[[ Supplied data, beginning ]]
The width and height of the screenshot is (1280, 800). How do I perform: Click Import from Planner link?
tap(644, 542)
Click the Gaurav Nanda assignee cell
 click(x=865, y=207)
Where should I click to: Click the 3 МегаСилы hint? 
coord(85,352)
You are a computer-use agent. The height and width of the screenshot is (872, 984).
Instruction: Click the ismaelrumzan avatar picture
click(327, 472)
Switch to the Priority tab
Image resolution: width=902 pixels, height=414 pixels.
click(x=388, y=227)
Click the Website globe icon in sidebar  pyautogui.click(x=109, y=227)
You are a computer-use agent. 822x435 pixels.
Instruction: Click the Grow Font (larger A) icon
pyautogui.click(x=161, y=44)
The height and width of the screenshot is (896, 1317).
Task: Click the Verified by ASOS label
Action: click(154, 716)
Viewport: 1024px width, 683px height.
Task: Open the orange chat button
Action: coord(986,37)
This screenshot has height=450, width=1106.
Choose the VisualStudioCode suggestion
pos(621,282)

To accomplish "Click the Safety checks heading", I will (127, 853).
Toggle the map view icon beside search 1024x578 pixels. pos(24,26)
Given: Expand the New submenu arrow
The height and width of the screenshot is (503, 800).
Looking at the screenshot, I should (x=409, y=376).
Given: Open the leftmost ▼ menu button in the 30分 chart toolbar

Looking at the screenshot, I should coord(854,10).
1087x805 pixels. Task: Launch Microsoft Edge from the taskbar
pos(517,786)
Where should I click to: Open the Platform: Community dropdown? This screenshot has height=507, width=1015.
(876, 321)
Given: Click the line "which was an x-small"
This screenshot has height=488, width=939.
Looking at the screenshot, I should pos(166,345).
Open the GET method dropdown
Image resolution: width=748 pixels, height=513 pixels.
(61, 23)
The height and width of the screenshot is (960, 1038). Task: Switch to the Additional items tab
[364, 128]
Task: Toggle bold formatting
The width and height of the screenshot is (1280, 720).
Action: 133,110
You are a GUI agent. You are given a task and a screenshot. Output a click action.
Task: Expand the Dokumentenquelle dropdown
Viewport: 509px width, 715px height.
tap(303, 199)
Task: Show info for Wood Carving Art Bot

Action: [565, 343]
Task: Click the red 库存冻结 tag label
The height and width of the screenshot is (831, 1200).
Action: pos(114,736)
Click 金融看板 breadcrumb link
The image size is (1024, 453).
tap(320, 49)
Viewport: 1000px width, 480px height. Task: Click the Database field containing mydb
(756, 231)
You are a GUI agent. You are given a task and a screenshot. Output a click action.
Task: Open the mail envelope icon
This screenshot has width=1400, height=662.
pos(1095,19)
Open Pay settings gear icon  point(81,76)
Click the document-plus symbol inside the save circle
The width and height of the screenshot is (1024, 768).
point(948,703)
[[ Supplied data, end ]]
(How to complete this task) Repeat exactly the lines of the listing above, from the one with "Task: Click the red 库存冻结 tag label" down to the one with "Task: Open the mail envelope icon"; both of those lines belong in the range.

(Output below)
Task: Click the red 库存冻结 tag label
The height and width of the screenshot is (831, 1200).
Action: pos(114,736)
Click 金融看板 breadcrumb link
The image size is (1024, 453).
tap(320, 49)
Viewport: 1000px width, 480px height. Task: Click the Database field containing mydb
(756, 231)
You are a GUI agent. You are given a task and a screenshot. Output a click action.
Task: Open the mail envelope icon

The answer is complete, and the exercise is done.